#002 さながら醜悪。
部屋の掃除ができなくなって2年経つ。家中がダンボールと空き缶とペットボトルに埋もれているから、デスクとベッドの上しか整頓された場所がない。
玄関から居室までのルートには獣道ができていて、少し足を踏み外すとペットボトルを踏んでパリパリ音が鳴る。食品系のごみは1,2週に1回は出せている。洗濯も同じくらいのペース、それが限界。
そうそう、トイレ掃除と風呂掃除もずっとしていない。だから強めの香りがついたトイレットペーパーはありがたい。駅のトイレみたいな便所臭が消えるから。
週2回お風呂屋さんに行くくらいには風呂好きだったのに、これもずいぶん行ってない。さらには、自宅の風呂も週に1度くらいしか入らない。出かける用事がある時だけ、シャワーを浴びている。歯を磨くのもその時だけだ。
歯の治療はもう何年前か忘れたが、治療の途中で行かなくなって以来の放置だ。銀歯は全部取れたし、抜けた後の歯はだんだんと欠けたり折れたりして、もうどうしようもなくなっている。
食事はコンビニかUber Eatsばかり。自炊が嫌いではなかったはずだが、ダンボールとペットボトルに阻まれ台所に到達できなくなったので、これもやはり2年ほど前から自炊していないということになる。
どうしてこうなったかは、わかる。
片付けなかったからだ。
片付けられなくなった理由は、わからない。
生きる気力がないから、というのがしっくりくるが、とにかく今は間違いなくぶっちぎりで、人生イチ酷い。唯一のオアシスがベッドの上だが、布団が臭い。
かつておしゃれに暮らしていた頃の名残が、ホコリをかぶってゴミ同然に転がっているのが痛々しい。座ることと寝ること以外できないウジ虫には、片付けるのは事実上不可能。
人に頼む金もない。なので、死んで逃げたい。

課題の要件
読解文によると、筆者は食品系のごみをどのくらいの頻度で出せていますか。

提供エントリ
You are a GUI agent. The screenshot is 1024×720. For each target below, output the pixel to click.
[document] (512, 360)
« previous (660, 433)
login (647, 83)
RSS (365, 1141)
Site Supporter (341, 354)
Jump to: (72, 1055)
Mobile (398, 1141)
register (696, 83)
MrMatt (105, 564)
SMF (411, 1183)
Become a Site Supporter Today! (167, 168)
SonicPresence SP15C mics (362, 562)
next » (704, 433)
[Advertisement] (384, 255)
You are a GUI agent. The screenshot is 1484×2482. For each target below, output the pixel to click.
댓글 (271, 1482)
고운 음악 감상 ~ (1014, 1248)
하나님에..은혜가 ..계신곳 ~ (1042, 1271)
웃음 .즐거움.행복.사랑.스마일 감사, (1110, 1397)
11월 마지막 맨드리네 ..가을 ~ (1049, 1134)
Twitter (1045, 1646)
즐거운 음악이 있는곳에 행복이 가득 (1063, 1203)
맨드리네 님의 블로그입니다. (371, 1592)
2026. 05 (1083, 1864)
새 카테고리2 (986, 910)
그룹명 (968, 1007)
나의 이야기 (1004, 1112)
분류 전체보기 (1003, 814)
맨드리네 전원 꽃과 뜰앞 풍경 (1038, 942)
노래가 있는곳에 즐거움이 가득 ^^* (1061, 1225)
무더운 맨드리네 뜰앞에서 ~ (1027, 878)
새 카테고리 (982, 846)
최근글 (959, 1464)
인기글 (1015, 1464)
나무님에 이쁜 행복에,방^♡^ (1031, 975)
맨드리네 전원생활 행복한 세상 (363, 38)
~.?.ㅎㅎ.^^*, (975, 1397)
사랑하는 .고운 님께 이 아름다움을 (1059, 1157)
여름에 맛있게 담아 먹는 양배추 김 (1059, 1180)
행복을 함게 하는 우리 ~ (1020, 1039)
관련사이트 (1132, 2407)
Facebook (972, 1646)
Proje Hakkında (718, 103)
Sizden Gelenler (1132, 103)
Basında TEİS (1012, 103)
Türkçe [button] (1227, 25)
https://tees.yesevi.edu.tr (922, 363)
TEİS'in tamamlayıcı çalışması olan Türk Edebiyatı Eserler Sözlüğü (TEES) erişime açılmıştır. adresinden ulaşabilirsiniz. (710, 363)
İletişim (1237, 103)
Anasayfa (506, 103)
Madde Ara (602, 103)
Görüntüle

課題の解答
1、2週に1回は出せています。